## [WHAT IS NEEDED]
Given the records below, the lines starting at the line with "The width and" and ending at the line with "This screenshot has height=143, width=304." should be output exactly, both end lines kept and pictures left out.
─── SUPPLIED RECORDS ───
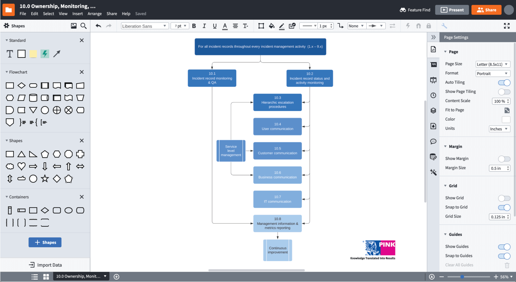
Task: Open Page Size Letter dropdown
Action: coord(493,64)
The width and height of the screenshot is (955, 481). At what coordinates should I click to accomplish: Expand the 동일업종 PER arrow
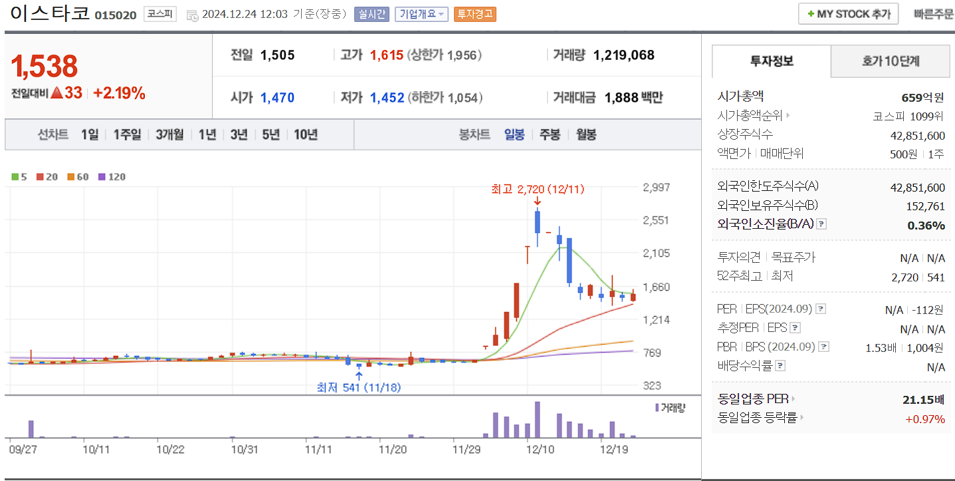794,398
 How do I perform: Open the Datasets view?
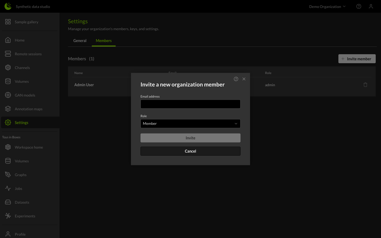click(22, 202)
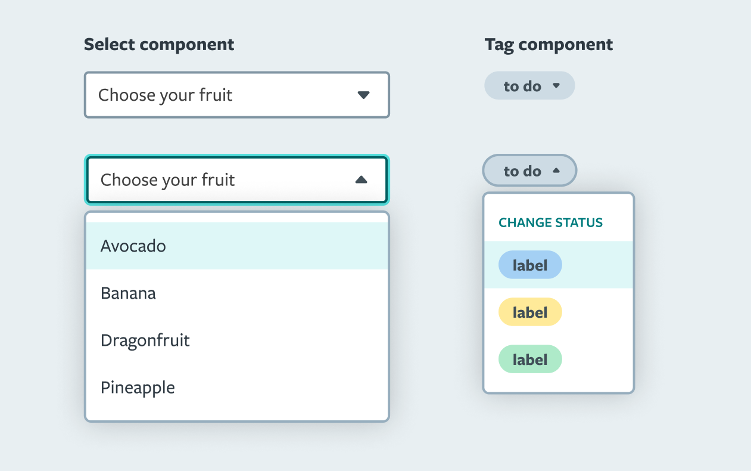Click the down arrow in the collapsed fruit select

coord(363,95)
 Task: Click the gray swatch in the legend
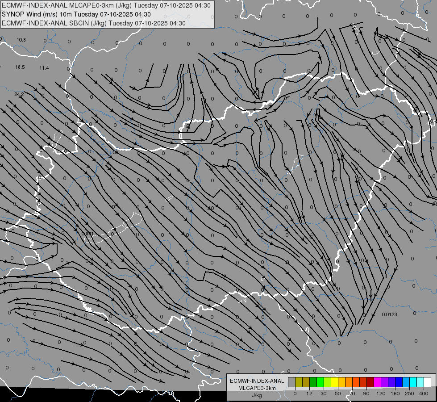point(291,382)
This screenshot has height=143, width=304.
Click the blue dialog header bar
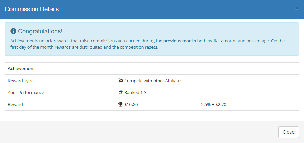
───
## [RESULT FOR THIS EXERCISE]
The width and height of the screenshot is (955, 481). At what coordinates should I click to accomplish: Expand the 동일업종 PER arrow
794,398
 How do I perform: Open the Datasets view?
click(22, 202)
Click the down arrow in the collapsed fruit select

coord(363,95)
 Task: Click the gray swatch in the legend
point(291,382)
This screenshot has height=143, width=304.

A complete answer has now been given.